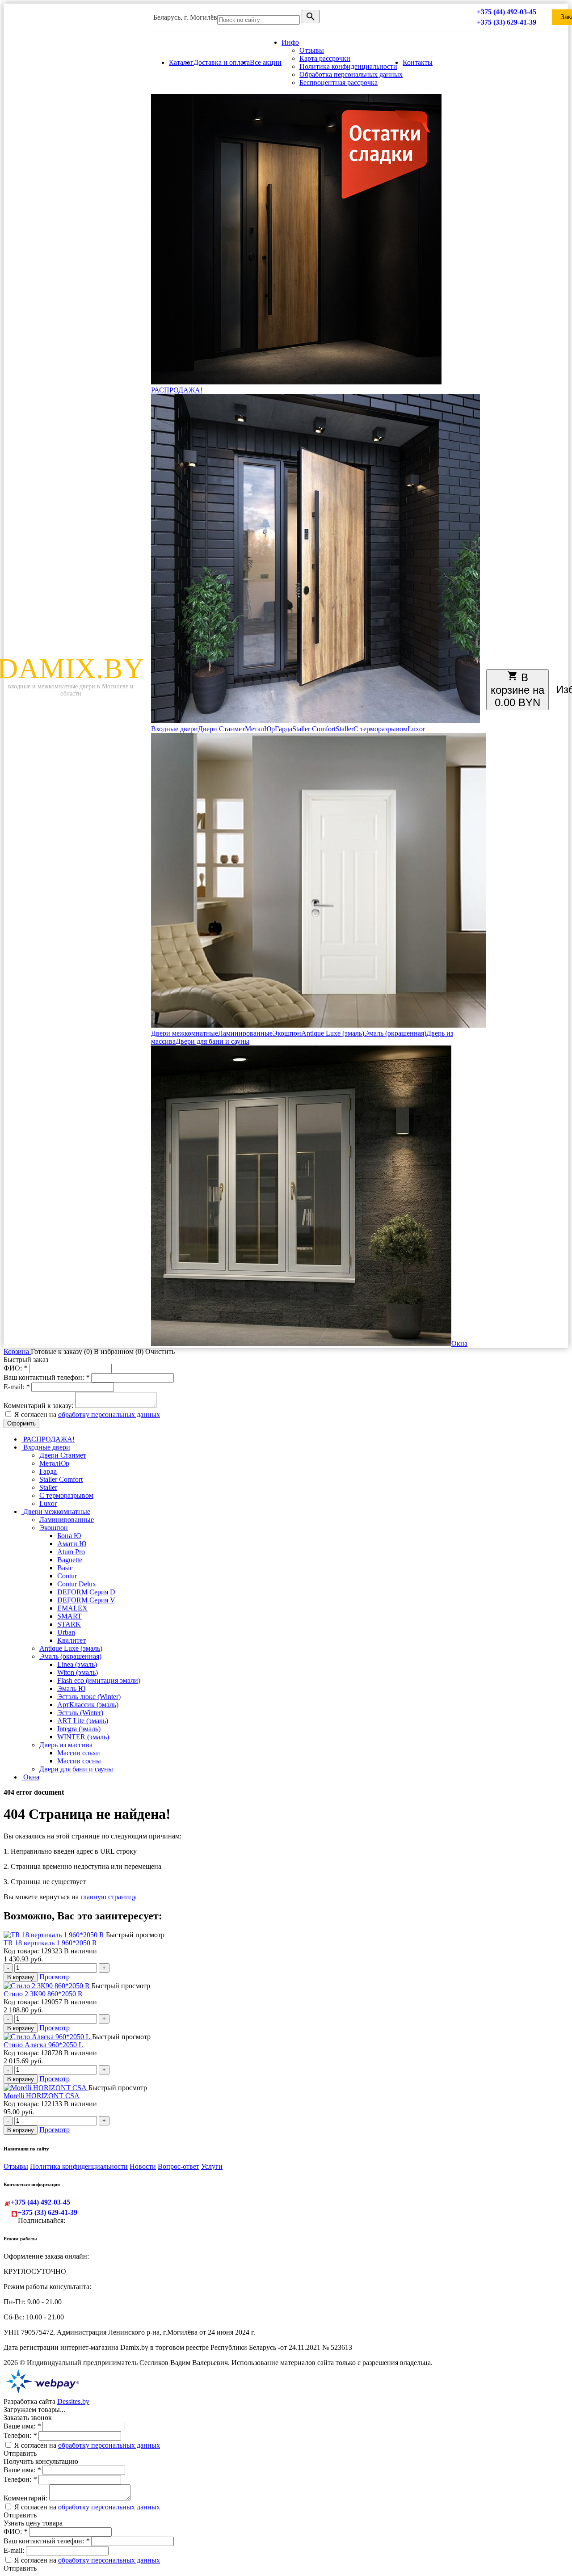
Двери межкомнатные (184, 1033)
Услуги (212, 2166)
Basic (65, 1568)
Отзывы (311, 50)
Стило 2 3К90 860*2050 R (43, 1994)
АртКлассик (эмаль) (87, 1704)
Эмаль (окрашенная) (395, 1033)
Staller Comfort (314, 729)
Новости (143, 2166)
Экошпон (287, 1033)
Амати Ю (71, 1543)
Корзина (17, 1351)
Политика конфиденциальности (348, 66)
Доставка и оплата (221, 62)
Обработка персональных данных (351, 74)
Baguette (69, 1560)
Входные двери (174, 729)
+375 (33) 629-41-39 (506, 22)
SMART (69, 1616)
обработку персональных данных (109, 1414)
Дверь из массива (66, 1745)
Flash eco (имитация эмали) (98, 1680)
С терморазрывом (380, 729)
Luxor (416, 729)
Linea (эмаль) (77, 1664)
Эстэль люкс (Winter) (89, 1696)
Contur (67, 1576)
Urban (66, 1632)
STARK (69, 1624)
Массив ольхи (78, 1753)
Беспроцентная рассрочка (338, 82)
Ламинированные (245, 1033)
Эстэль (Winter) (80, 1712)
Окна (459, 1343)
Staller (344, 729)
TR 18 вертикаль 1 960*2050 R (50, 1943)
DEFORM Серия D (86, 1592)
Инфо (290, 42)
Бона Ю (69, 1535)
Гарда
☆ ☆ ☆ ☆ ☆ ☆ ☆
The reply should reproduce every entry above word for word and contain no pictures.

Двери межкомнатные (184, 1033)
Услуги (212, 2166)
Basic (65, 1568)
Отзывы (311, 50)
Стило 2 3К90 860*2050 R (43, 1994)
АртКлассик (эмаль) (87, 1704)
Эмаль (окрашенная) (395, 1033)
Staller Comfort (314, 729)
Новости (143, 2166)
Экошпон (287, 1033)
Амати Ю (71, 1543)
Корзина (17, 1351)
Политика конфиденциальности (348, 66)
Доставка и оплата (221, 62)
Обработка персональных данных (351, 74)
Baguette (69, 1560)
Входные двери (174, 729)
+375 (33) 629-41-39 (506, 22)
SMART (69, 1616)
обработку персональных данных (109, 1414)
Дверь из массива (66, 1745)
Flash eco (имитация эмали) (98, 1680)
С терморазрывом (380, 729)
Luxor (416, 729)
Linea (эмаль) (77, 1664)
Эстэль люкс (Winter) (89, 1696)
Contur (67, 1576)
Urban (66, 1632)
STARK (69, 1624)
Массив ольхи (78, 1753)
Беспроцентная рассрочка (338, 82)
Ламинированные (245, 1033)
Эстэль (Winter) (80, 1712)
Окна (459, 1343)
Staller (344, 729)
TR 18 вертикаль 1 960*2050 R (50, 1943)
DEFORM Серия D (86, 1592)
Инфо (290, 42)
Бона Ю (69, 1535)
Гарда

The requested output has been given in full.